My guest, Jack Duroc-Danner, a paediatric massage therapist and autism advocate, covers a lot of ground in this conversation. Discussing, among other things, consent, the medical model versus the social model, and representation of a group by that group.
In this episode I welcome back Tada Hozumi, aka, the Selfish Activist, who was previously on the show discussing the personal responsibility we have to our collective wellbeing. this new conversation, Tada shares two current concepts of their work: Understanding our cultural nervous system, and the queering of identities.
This episode is a collaboration with third year political science student, Emma Jones. In our conversation she shares a bit about the formal practice of debate, and what it has to teach about nuance and seeing the fullness of an issue, from a multitude of perspectives. We unpack a few words too, like ‘compromise’ and ‘representation’. In speaking to the importance of representation, Emma shares how embracing different perspectives does not negate one over another, but helps us to work together to create more effective, supportive systems. Emma also talks about mentorship within the debate community, and learning to see how we all have something to offer, perhaps most especially when we are still open to learning.

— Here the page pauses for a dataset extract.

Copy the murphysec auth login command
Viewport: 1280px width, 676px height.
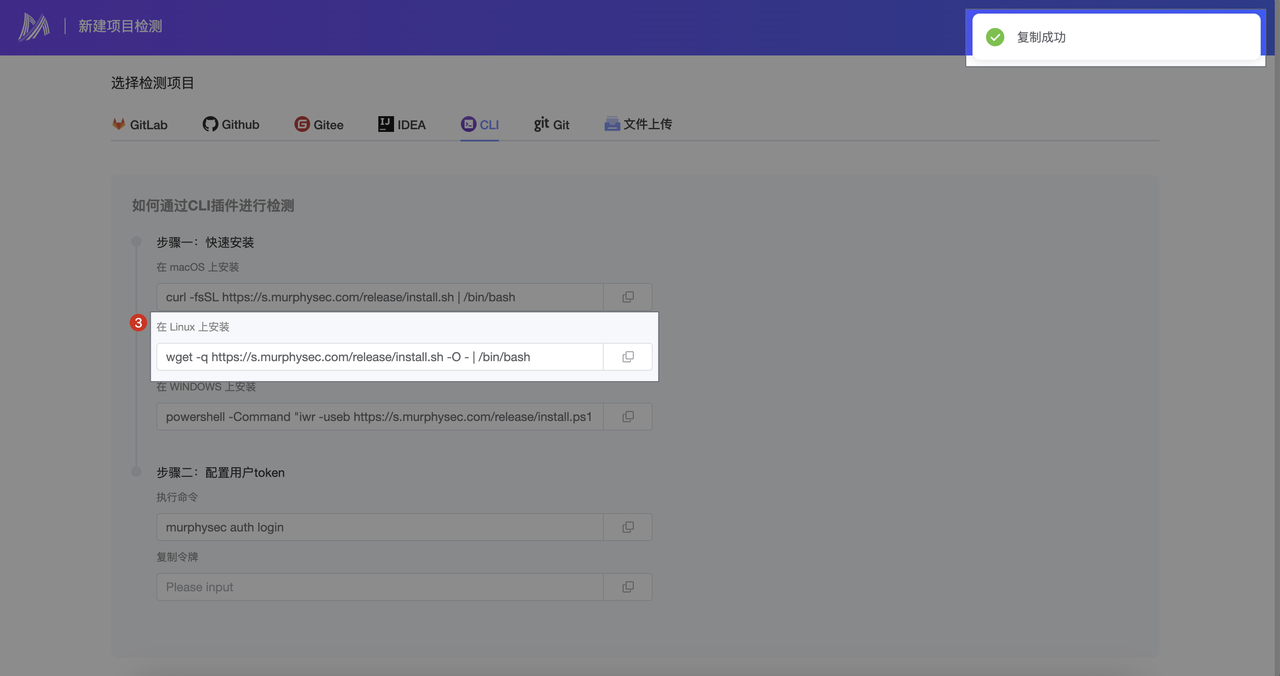628,527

You can connect with Emma through Instagram: @missemma_j
To learn more about my work in the world visit www.kaitlynschatch.com
My collaborator this episode is Shay Huff, an insightful and skilled coach, facilitator and educator. I have so much gratitude to Shay for taking the time to talk with me for this episode, and for being so vulnerable and open about sharing her story of addiction and recovery. She speaks to a breadth of complex, often hard to navigate experiences of being human. Shay is a model for what it looks like to do our own work, and how our personal journey can be used to benefit others, as well as how essential community is in the work of healing.
Content Notification - Shay shares her story of addiction and a suicide attempt. Her story could be a great support for any listeners facing similar situations, but please, if you need support, do an online search for crisis lines in your area or country.
My collaborator for this episode of Everything is Workable is adrienne maree brown, a fellow polymath who describes herself as a writer, facilitator, coach, mentor, mediator, pleasure activist, sci-fi scholar, doula, healer, tarot reader, witch, cheerleader, singer, philosopher, and queer Black multiracial lover of life. I learned about adrienne and her book Emergent Strategy thanks to Tada Hozumi, a previous guest on the show, and I am SO grateful for that recommendation. This is a book of universal wisdom, as adrienne points out when she says “I didn’t create emergent strategy. I noticed it.” But what makes it so incredible is the accessible and practical presentation of what emergent strategy is and how to use it. From adaptation to collaboration, creativity to self-care, and abundance to liberation, adrienne and I talk about the tools, framework and spells we can use as interconnected beings to imagine into being a future in which the fullness of humanity is represented and in right relationship with our shared planet.
As well as being an author, adrienne is co-host of the podcast How to Survive the End of the World. You can check that out at www.endoftheworldshow.org and find out more about adrienne through her website adriennemareebrown.net You can get a copy of Emergent Strategy at www.akpress.org
This episode is with E(rica) West, one of the many incredible people I met during Feminist Camp. E shares their experience growing up in a church community, and the ongoing process of naming what faith is like for themselves, as well as how the intersections of class, race, gender expression, and sexual orientation inform everything they do and how they show up in the world. One thing that E came back to again and again while we talked, was the importance of process in our lives, whether it’s the process of understanding our identities and how that influences how we see the world, or the process of defining our own practice of faith. Seeing the world as always being in process is something E says helps them, and can help any of us, to be more effective in the work we do.
Today’s episode, with artist, entrepreneur and educator Susie Lee, is about moving through shifting and changing identities. Cultural, personal and professional shifts in identity happen for all of us. Susie shares the insights she’s gained as a child of immigrants, through career changes, and now, as a parent, sharing her life journey and the many ways she has learned to problem solve for different ways of being. Susie highlights the importance of flexibility, curiosity and choice—especially in the narratives surrounding pregnancy, childbirth and parenting. I particularly love the way she views life as an experiment, by looking at each stage of life as it is, knowing that the next stage is never certain.
Content notification: This is an authentic conversation where we discuss the importance of choice and access in any person’s experience, and touch on things like miscarriage and social ideas of ‘normal’ and ‘natural’ pregnancy. I also want to acknowledge that not all folks who have babies identify as women.
Today’s collaborator is fellow Buddhist practitioner Ravi Mishra, founder of the Awaken App. We set out to talk about language, the importance of context, and how to cross-pollinate ideas by being clear about how we define the words we use. We dig into the use of terms like ‘awaken’, ‘woke’, ‘enlightenment’ and ‘liberation’ in both a Buddhist and social restoration context—accounting for English translations of words pointing to concepts formed in very different cultures and times to our own. I especially appreciated Ravi pointing out the importance of always remembering that “If we could only use language to convey what has already been conveyed then we could never convey anything new.”